Thanks to its hurried pacing and uninspired plotting, The Purge: Anarchy is only fitfully involving, and with only hints and oblique clues as to the even wider conspiracy still to be explored, the movie feels increasingly like a transition piece, something to keep the audience happy until the bigger story can be worked out and put on screen. That said, there are some nice, incidental touches: the woman covered in blood at the roadside, the bus on fire rolling by in the background, the return of the Stranger (Edwin Hodge) from the first movie, but they’re so few and far between, they make you wonder why the rest of the movie has to be so predictable. The cast do their best with the material but the limitations of their characters defeat them for the most part, and the lack of any real threat – having someone wearing face paint really isn’t scary or threatening any more, not on screen at least – leaves the group’s chances of survival looking more likely than not.
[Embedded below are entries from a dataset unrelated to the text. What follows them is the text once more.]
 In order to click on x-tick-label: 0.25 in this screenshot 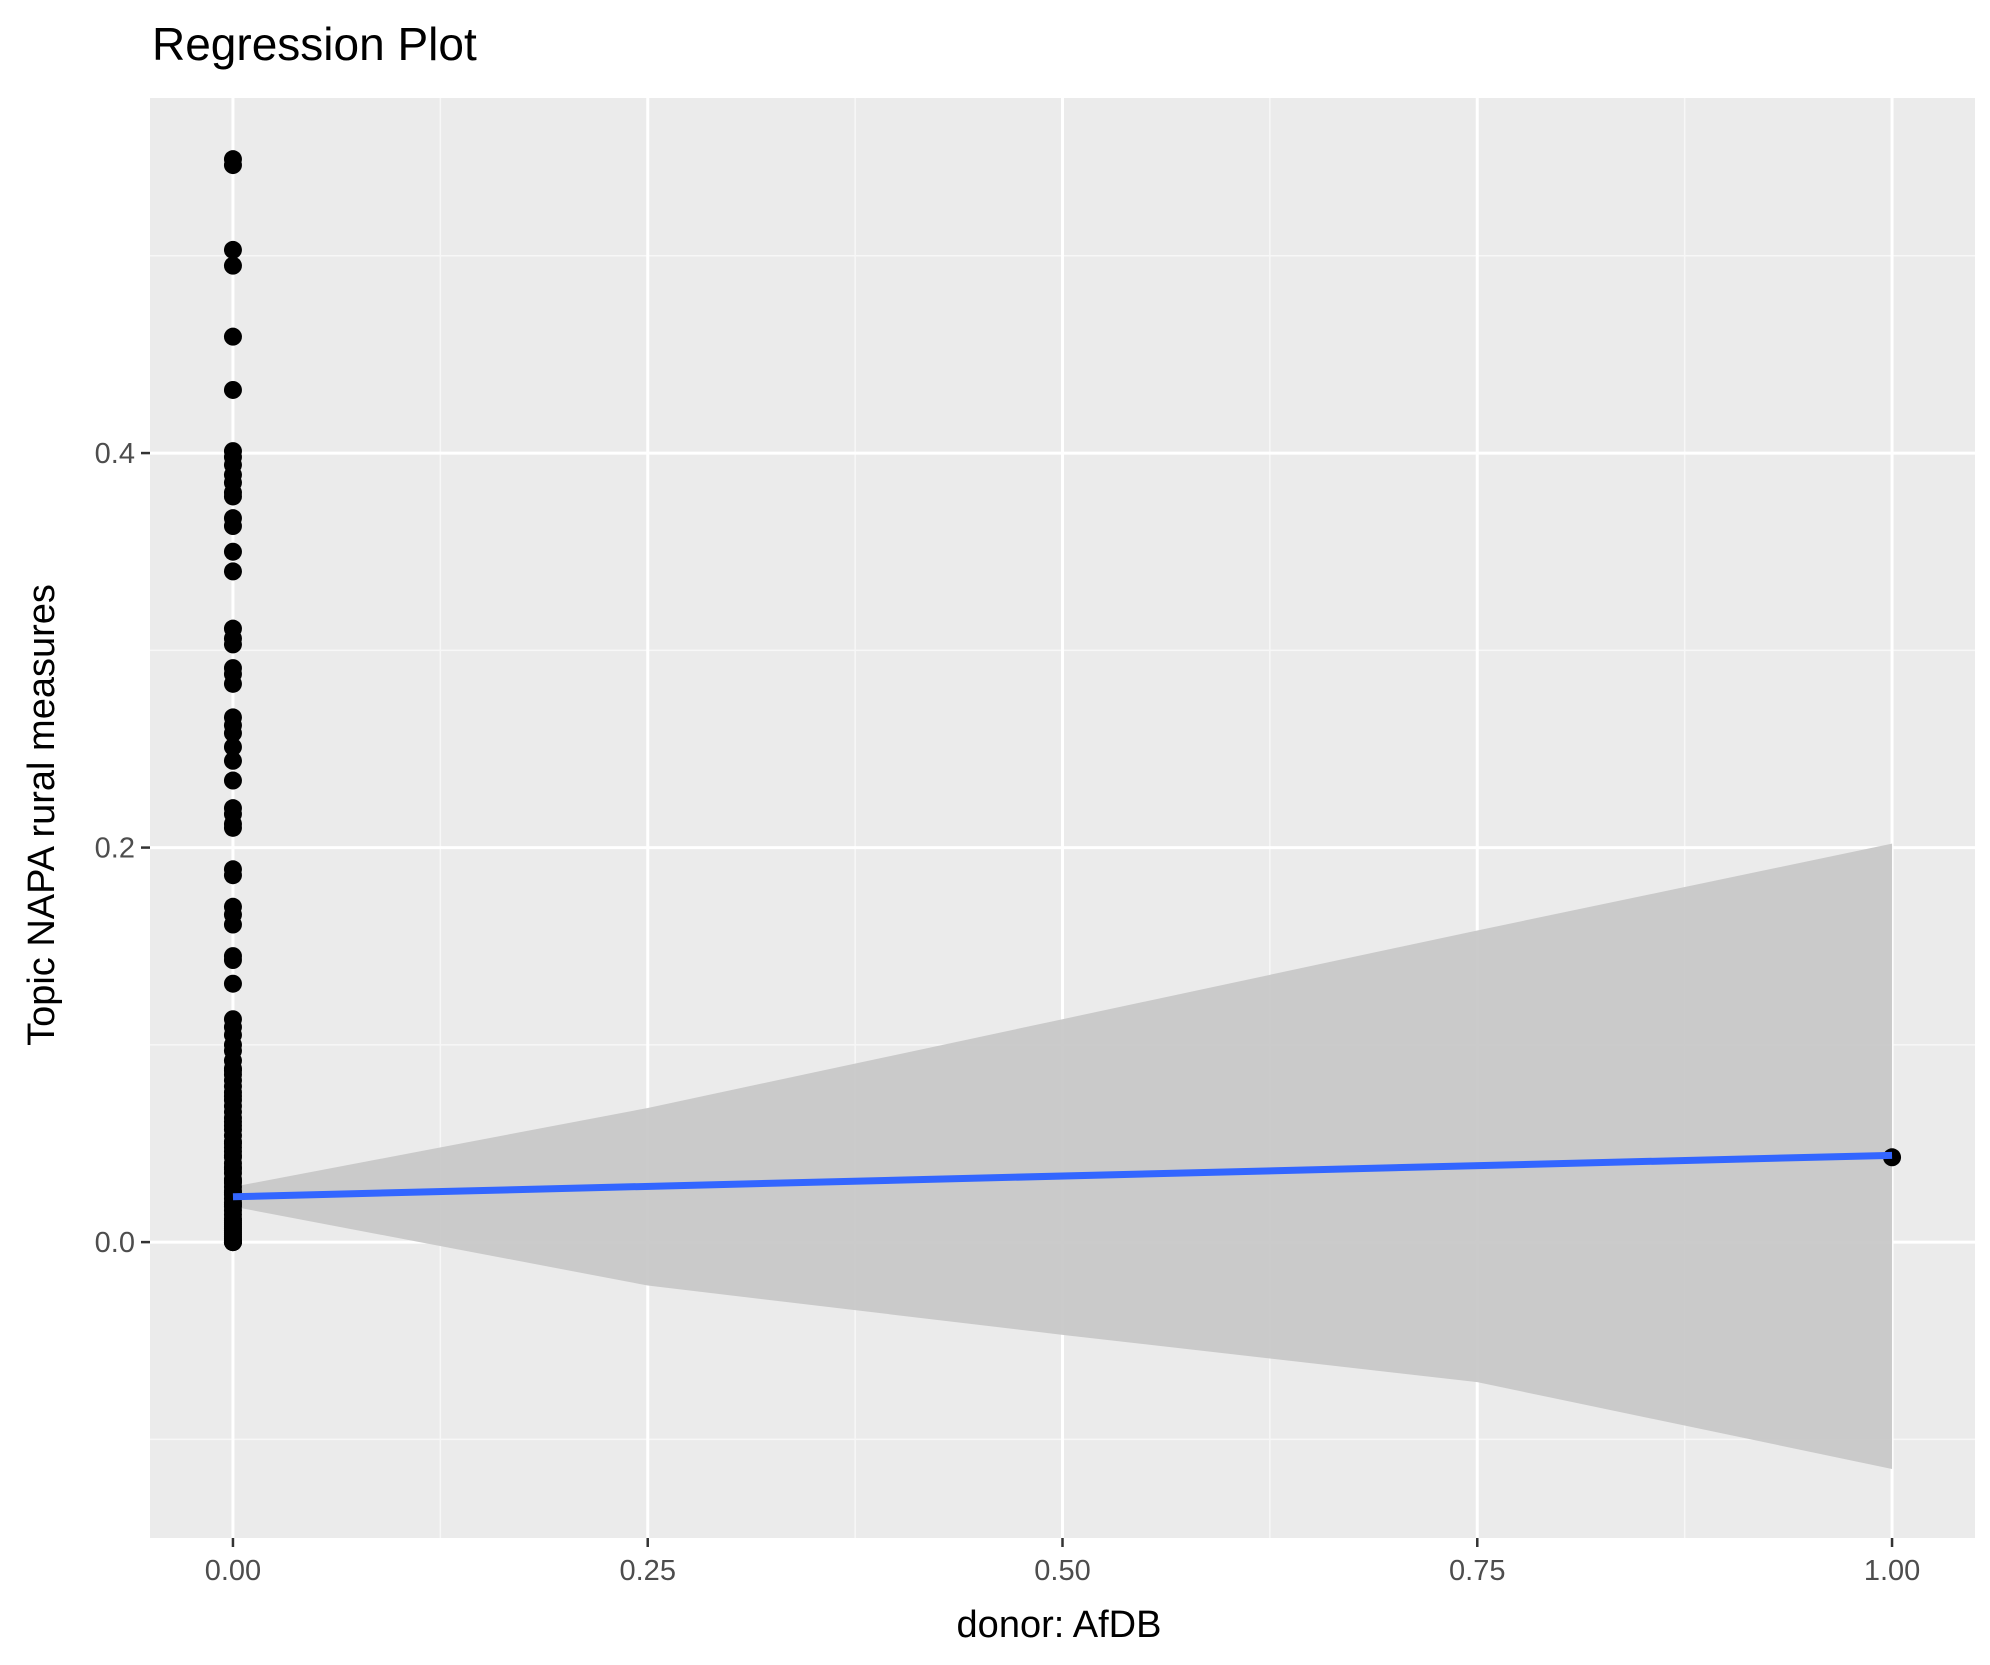, I will do `click(648, 1571)`.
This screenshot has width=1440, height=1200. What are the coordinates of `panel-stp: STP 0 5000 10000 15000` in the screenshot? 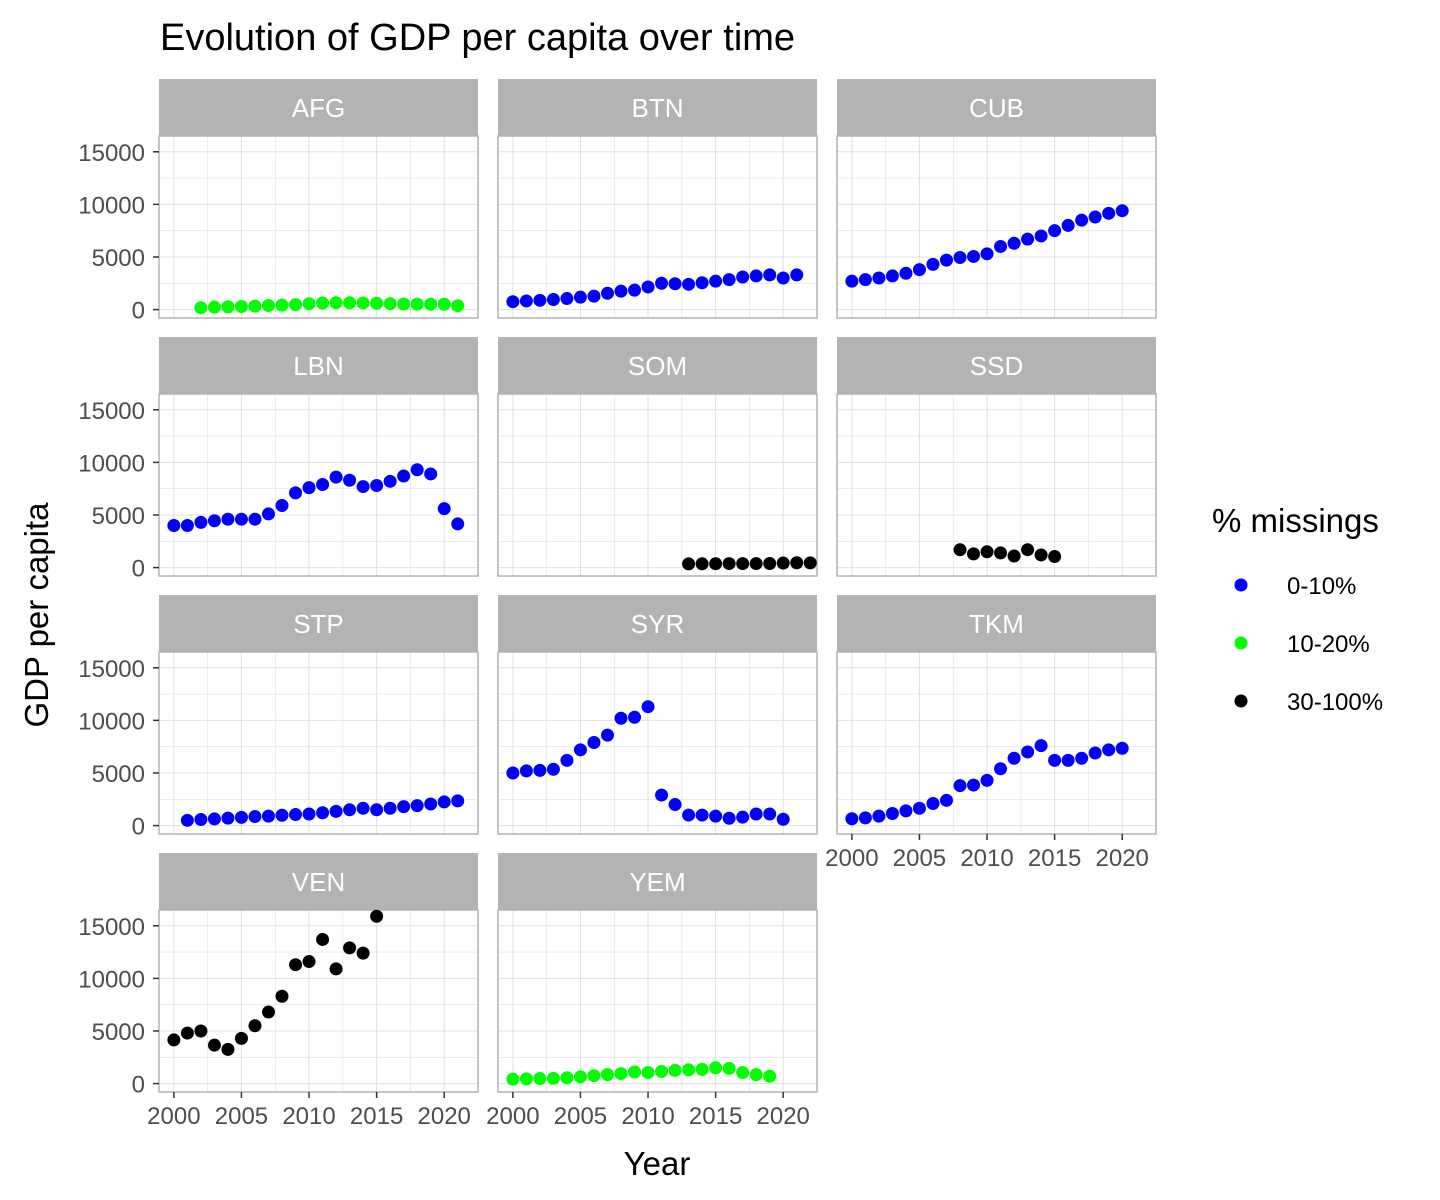 It's located at (278, 718).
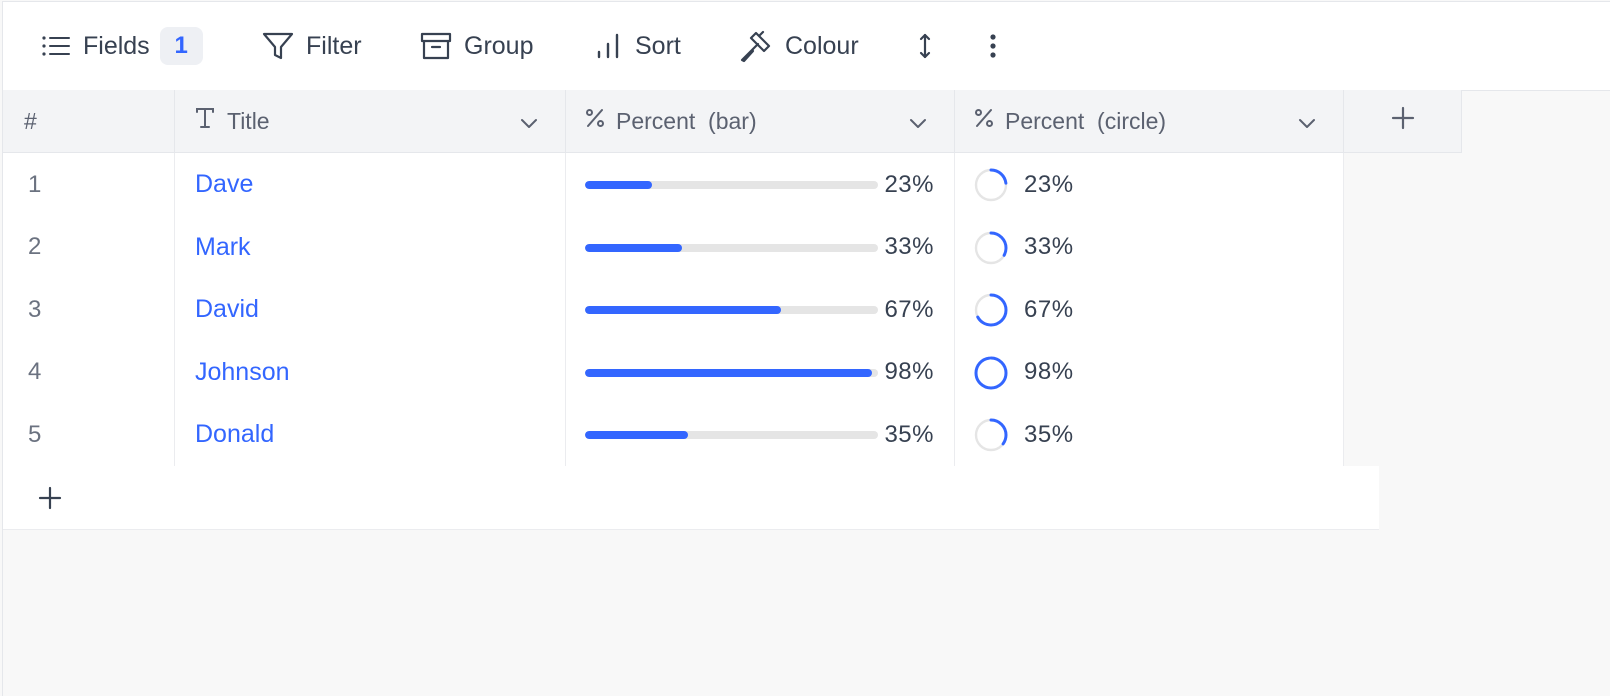 The width and height of the screenshot is (1610, 696). What do you see at coordinates (248, 120) in the screenshot?
I see `title-header-label: Title` at bounding box center [248, 120].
DeMonaco directs efficiently enough but without bringing anything new visually or stylistically that we haven’t seen in a hundred other similar movies.
Rating: 5/10 – a calculated sequel that never really takes off, The Purge: Anarchy shows what can happen when a movie is unexpectedly successful and the idea of a franchise is borne; future Purges will need to be more tightly focused than this episode, and with characters the audience can invest in emotionally, otherwise the series may well find itself purged of anyone who’s interested.